Resurgent inflation and slippage in fiscal deficit target were two important reasons central bank presented for keeping interest rate unchanged. Perhaps, policymakers are also realizing the gravity of the situation, but they had not explored other substitutes to control inflation. One of them could be slash in government non-development expenditures, a suggestion that has been repeated several times in media. It is very tough decision to choose between fiscal consolidation and economic growth.
World Bank country director in a press interview says, "Pakistan is on the right track after taking some tough decision". The bank has committed up to $1.3 billion to Pakistan for FY10 for poverty reduction programme, power projects, and improving port facilities.

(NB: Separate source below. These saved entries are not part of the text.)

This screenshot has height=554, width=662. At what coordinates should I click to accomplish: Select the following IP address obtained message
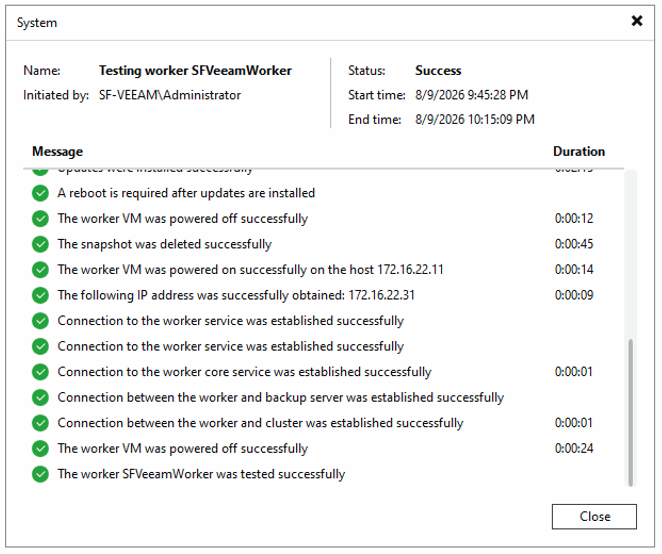pos(236,295)
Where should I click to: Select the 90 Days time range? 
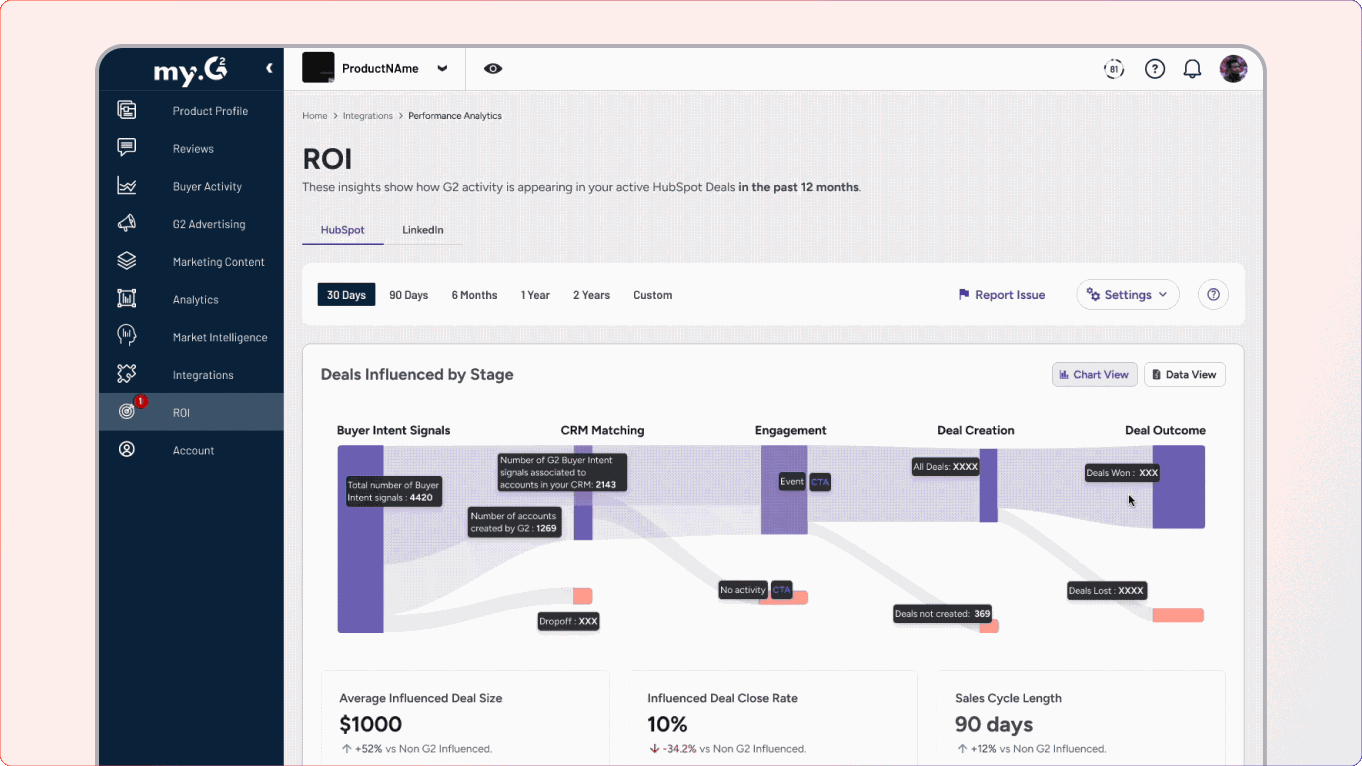[x=408, y=294]
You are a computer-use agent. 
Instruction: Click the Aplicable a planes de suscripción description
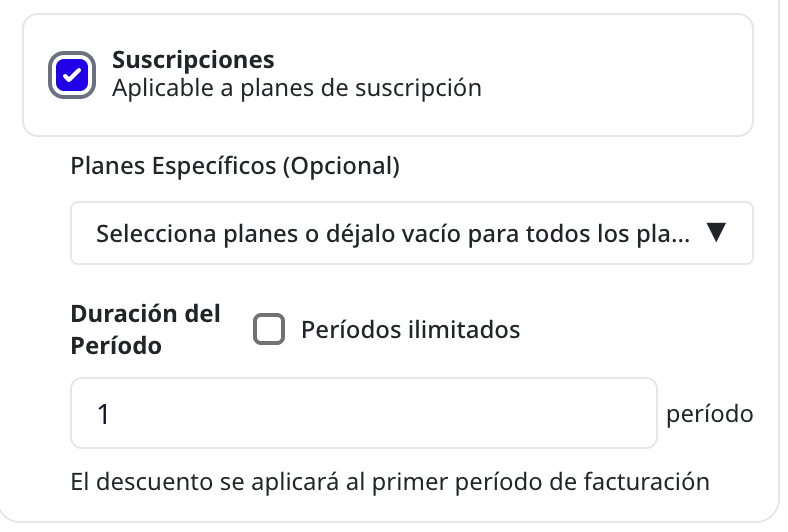point(297,88)
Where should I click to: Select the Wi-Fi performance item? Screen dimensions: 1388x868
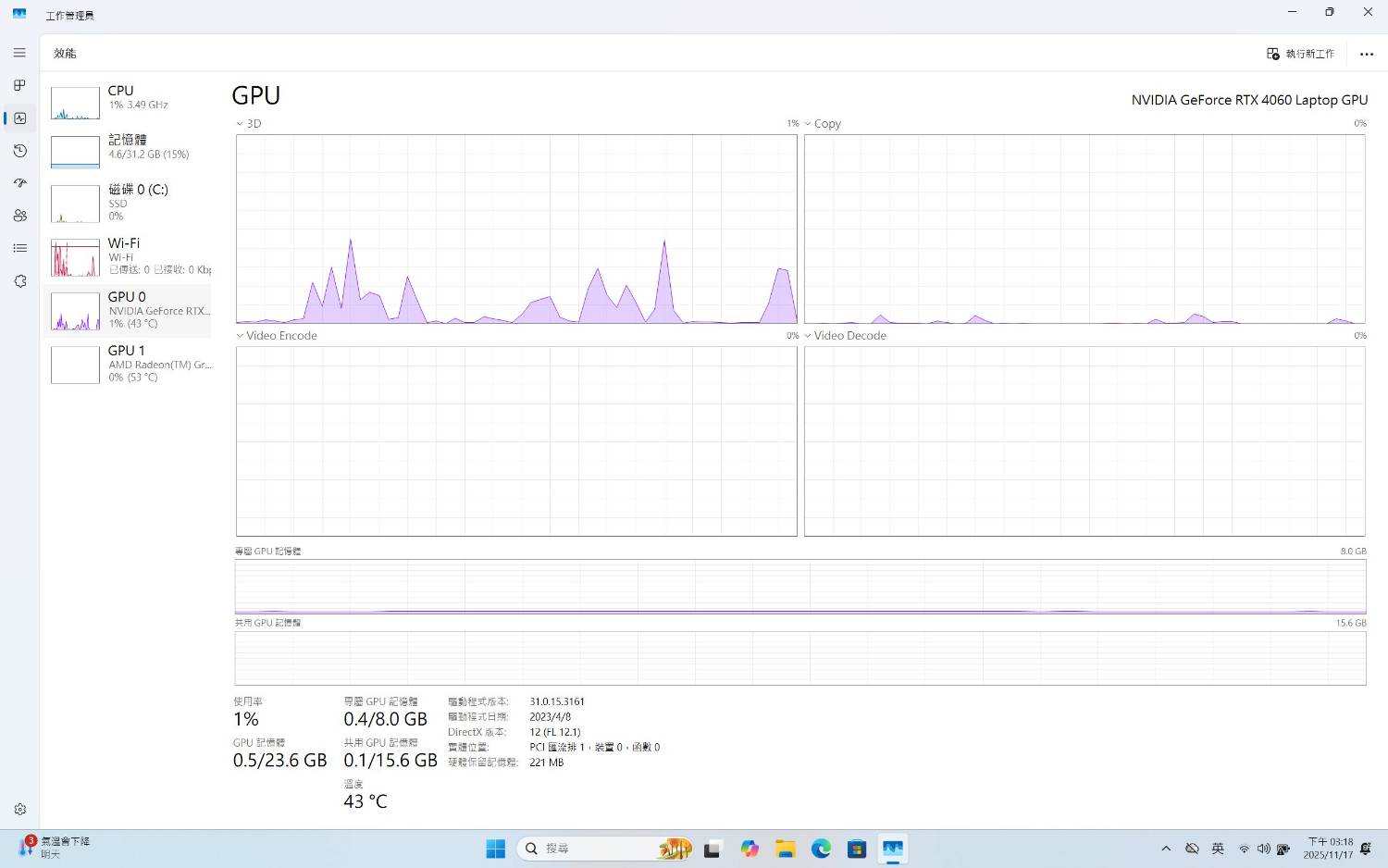tap(128, 256)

The policy rate upward revision is one such risky measure that can take toll on stabilization programme. Can central bank stop fiscal deficit at 4.9 percent of GDP this fiscal year by moping up money through fiscal measures? It is unlikely since the economy is seeking fiscal breadth from external budgetary supports. Notably, regulatory measures such as up in cash reserve ratio could have served the objective of curbing inflation, analysts contend. One thing worth remembering is that achieving fiscal deficit target of 4.9 percent needs realization of all committed external flows. Otherwise, the deficit would reach to a dangerous mark of over 5 percent. July-September fiscal deficit was 1.5 percent. Out of 5.7 billion dollars pledges made during friends of democratic Pakistan moot in Tokyo, only $300 to $400 million has been disbursed so far.
The fiscal deficit is a global phenomenon. For example, fiscal deficits of United States, European countries, middle east states have run up in trillion of dollars. A large number of European economies are preparing to induce austerity measures and slash expenditures to reduce fiscal deficit. Similar is the case in Middle East.
Federal Board of Revenue has issued notification for the imposition of capital value tax on real estate. The new tax would be levied on flats below 1500 Sq.ft and plots of 120 Sq.yds, Farooquz Zaman chairman association of builders and developers of Pakistan said in a press statement. The tax is levied in Sindh only, he said. Impartial imposition does not serve the revenue target. In fact, such tax imposition would affect the housing and construction sector.